**Exercise requirements**: Wherever a line in the records below contains "chart", copy that line.
(Provided information begins)
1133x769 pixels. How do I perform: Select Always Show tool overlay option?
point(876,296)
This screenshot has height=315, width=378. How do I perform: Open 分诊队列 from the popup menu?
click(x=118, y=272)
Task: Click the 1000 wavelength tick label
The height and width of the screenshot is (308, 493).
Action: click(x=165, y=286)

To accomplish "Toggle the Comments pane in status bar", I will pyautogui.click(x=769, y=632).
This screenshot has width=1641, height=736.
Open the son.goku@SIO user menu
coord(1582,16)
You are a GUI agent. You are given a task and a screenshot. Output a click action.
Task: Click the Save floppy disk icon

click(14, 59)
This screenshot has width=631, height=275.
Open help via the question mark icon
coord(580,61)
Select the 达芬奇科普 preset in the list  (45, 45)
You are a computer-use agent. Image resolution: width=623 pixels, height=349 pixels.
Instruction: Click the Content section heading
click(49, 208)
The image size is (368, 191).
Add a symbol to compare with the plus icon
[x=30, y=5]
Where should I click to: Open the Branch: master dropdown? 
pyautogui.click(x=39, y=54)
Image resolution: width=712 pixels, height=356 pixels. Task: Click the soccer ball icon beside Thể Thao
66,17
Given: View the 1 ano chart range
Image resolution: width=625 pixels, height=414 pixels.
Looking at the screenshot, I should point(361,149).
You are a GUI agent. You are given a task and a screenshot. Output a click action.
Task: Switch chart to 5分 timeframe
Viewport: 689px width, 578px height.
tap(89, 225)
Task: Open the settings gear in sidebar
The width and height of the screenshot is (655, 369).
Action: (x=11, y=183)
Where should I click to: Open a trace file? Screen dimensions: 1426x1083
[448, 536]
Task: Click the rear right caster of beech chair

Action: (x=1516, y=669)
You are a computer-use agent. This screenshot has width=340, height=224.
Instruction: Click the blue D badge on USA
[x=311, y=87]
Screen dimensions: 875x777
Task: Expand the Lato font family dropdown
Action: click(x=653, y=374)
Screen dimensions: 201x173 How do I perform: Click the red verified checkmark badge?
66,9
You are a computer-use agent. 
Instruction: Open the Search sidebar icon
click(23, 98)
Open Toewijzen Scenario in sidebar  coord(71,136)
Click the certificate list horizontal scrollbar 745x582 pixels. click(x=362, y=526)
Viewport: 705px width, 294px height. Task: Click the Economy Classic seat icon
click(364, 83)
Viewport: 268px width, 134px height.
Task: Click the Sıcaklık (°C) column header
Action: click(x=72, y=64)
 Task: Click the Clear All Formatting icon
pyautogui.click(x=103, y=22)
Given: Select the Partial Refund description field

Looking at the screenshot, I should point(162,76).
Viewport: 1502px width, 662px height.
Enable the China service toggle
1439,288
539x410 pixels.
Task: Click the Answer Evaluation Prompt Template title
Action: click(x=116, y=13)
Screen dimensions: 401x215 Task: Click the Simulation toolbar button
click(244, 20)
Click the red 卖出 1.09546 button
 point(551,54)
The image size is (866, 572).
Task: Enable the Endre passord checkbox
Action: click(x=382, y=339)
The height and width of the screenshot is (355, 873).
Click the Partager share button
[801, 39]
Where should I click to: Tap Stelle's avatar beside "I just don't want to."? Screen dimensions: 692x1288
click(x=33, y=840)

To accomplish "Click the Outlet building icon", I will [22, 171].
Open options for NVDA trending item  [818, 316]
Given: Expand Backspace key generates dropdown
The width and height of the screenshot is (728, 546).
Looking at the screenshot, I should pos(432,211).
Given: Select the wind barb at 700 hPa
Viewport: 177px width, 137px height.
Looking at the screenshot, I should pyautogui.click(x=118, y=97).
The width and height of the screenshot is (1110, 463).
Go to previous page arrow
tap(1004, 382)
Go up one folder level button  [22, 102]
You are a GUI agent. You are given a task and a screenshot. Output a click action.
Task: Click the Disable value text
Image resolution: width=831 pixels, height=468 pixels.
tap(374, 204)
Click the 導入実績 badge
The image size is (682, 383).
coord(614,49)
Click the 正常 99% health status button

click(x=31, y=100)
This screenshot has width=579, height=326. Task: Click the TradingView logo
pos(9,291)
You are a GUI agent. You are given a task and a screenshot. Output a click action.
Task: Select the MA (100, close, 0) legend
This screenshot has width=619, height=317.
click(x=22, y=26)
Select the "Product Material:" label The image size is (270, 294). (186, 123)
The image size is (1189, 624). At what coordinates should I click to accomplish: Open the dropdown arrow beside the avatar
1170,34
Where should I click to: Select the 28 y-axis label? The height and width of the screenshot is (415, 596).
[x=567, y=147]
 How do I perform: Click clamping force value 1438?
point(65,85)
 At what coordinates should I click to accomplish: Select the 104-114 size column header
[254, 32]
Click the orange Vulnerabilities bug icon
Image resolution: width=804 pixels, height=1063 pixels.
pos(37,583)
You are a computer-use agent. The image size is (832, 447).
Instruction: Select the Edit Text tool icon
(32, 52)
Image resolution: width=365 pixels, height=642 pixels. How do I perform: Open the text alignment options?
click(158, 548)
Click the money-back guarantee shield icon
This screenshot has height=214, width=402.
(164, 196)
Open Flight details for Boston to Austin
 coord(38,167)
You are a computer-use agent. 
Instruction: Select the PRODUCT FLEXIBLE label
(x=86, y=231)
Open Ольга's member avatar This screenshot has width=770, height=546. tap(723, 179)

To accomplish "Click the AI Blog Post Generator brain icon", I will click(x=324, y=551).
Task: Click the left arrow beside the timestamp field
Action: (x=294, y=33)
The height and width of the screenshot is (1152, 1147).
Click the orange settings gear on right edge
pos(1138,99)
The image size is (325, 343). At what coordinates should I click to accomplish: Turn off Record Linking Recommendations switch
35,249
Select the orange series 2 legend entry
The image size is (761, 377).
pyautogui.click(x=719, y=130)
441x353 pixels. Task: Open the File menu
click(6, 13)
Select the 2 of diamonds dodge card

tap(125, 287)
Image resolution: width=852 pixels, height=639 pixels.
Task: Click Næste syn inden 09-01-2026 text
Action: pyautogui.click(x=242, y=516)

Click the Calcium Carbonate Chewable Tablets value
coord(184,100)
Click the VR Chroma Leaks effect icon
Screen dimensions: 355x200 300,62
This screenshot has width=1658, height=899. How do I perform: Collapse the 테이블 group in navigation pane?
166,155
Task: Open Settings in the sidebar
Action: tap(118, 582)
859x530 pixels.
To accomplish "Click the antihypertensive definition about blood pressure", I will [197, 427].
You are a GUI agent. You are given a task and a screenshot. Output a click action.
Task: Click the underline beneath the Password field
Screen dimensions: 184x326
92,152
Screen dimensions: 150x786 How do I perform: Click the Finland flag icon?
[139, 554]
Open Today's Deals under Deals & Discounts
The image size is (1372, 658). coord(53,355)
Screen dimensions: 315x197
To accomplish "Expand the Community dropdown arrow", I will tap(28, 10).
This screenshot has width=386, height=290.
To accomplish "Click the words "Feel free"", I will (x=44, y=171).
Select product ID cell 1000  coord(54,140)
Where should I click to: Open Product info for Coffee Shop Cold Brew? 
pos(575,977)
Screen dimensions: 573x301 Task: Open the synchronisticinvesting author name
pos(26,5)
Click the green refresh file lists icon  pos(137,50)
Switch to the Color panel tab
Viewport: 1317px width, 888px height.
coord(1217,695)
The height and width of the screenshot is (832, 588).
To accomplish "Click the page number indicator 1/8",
(Provided information ends)
**Solution below**:
Given: View the 1 ano chart range
Task: Switch chart to 5分 timeframe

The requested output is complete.